AiTs could do with training on how to locum

by NASGP

I had the pleasure of being flown up to Newcastle on Thursday to speak to a group of locums about the joys of working in Locum Support Teams such as locum chambers. While I was there, I spoke to a charming VTS course organiser on how much actual training her AiTs received on how to work independently as a peripatetic locum in a multitude of practices. As expected, she acknowledged that most would be spending months to years working as locums. As expected, her AiTs were receiving no such training.

Working as a locum in multiple practices is different to working regularly in the same place. Unfamiliar surroundings; patients are always new; the patient’s records are nearly alwyas difficult to penetrate (access, quality, vaguaries of IT systems etc); we don’t know about the other GPs, so ‘handover’ needs to be robust – there must be a ‘succession of record’.

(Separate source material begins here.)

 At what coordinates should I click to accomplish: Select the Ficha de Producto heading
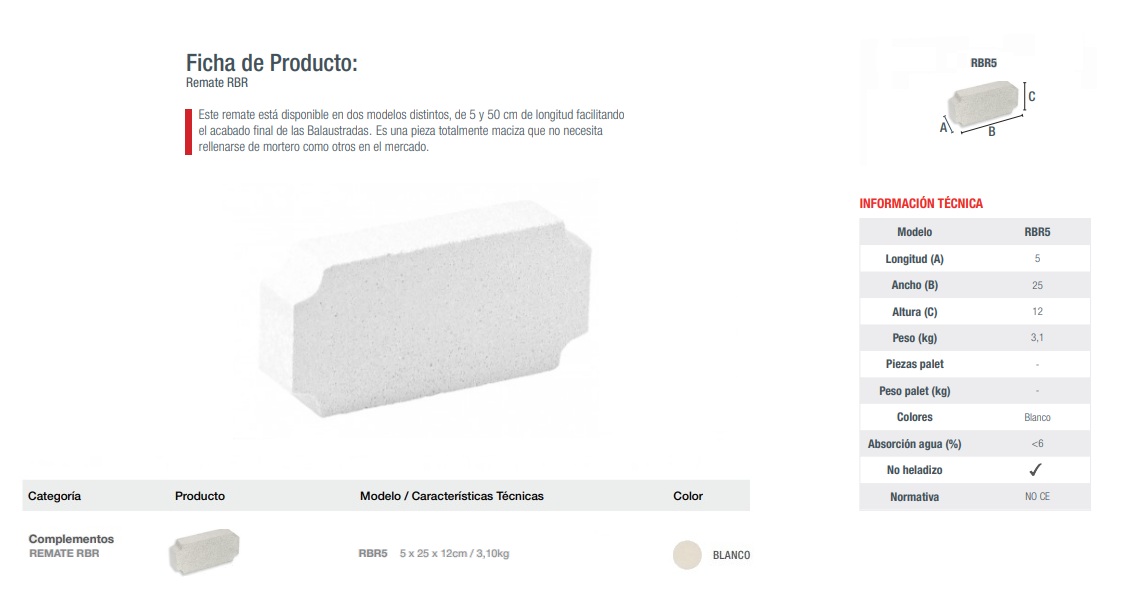pos(272,63)
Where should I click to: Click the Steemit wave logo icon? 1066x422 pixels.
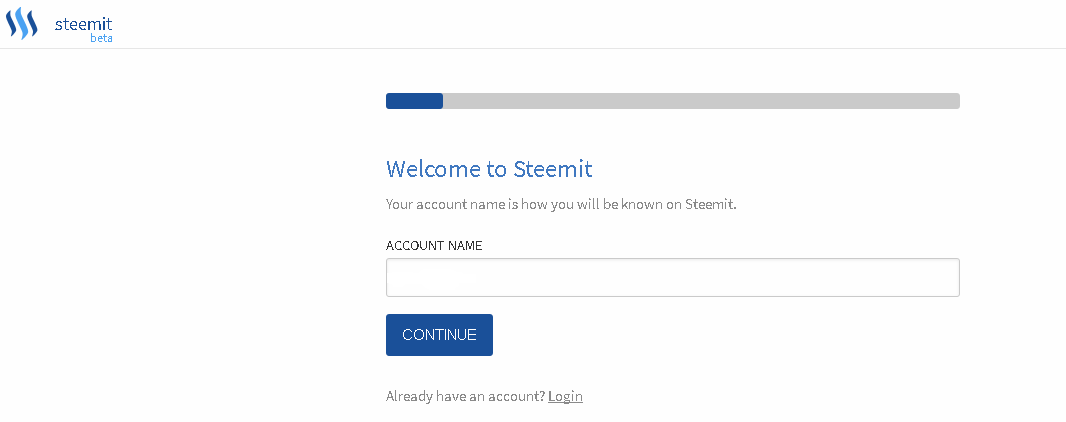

As a fresh pair of eyes, we are ideally placed to highlight areas of risk in the practice; working as part of a team, we can be empowered to spread best practice between practices and PCTs. For patients, we can provide a second opinion, a new way of looking their illness.

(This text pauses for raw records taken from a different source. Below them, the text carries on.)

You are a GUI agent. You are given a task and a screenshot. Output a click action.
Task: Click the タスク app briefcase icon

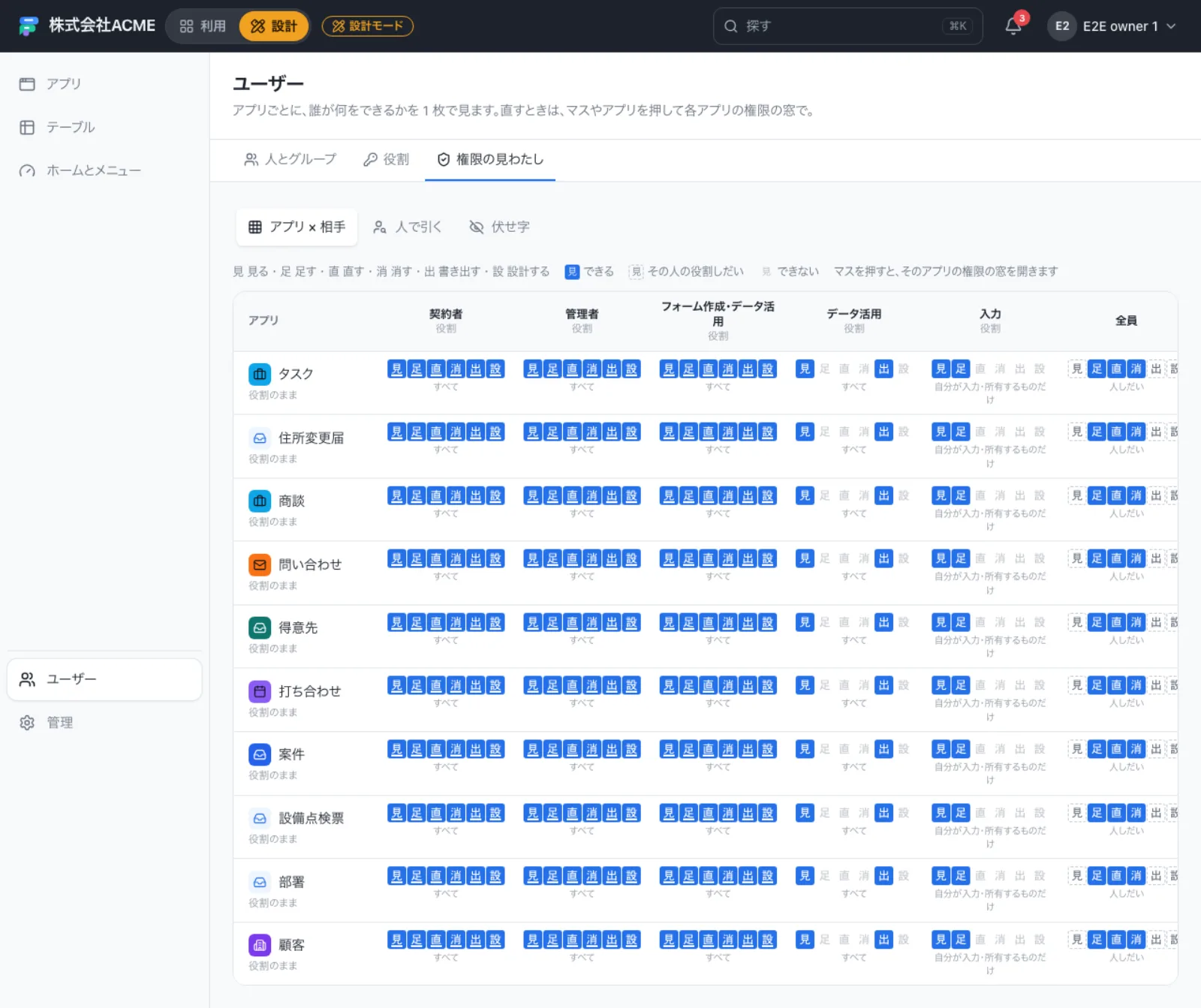(260, 374)
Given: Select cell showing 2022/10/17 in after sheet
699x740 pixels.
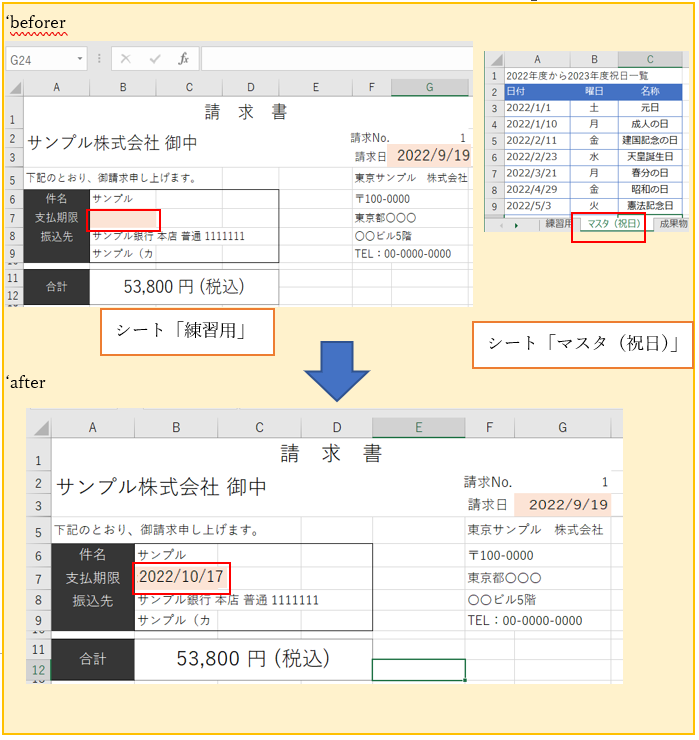Looking at the screenshot, I should (x=181, y=577).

Considering the overall gigure for the number of locums is 25% of the workforce, the likelihood is that there will be a bulge in numbers at the post-training end of the curve. There needs to be debate, recognition, change and progress.

June 5, 2009

The end of the AiT training is leaving it rather late to learn about locuming.

by NASGP

Have been speaking today to 80 or so GP Associates in Training (AiTs) – or ‘registrars’ as they used to be called – for the South East Thames Faculty of the RCGP on the invitation of James Heathcote. It was on the subject of how to get a job, so talks from the LMC, BMA as well as the RCGP. And I had the real pleasure of meeting Professor Deborah Saltman who gave a very buzzing talk on GP academia. What was striking to me was, despite effectively being on job creation schemes for at least a year, how they seemed to know rather little of the job market. When they are about to face some huge lifestyle choices, AiT training – much as it was when I trained – still seems to be in the Dark Ages, with training being very focused on finding a good ol’ fashioned partnership. And the minefield of salaried GP contracts was given some attention, but nevertheless will still require significant further independent research from each delegate. Anyway, I hope I got across my points about GP locuming being a fantastic career choice. But it leaves me wondering now how we can put pressure on those responsible for GP training to make careers advice les focused on partnerships and include instead practical advice and pragmatic help on working as a salaried GP and particularly GP locuming.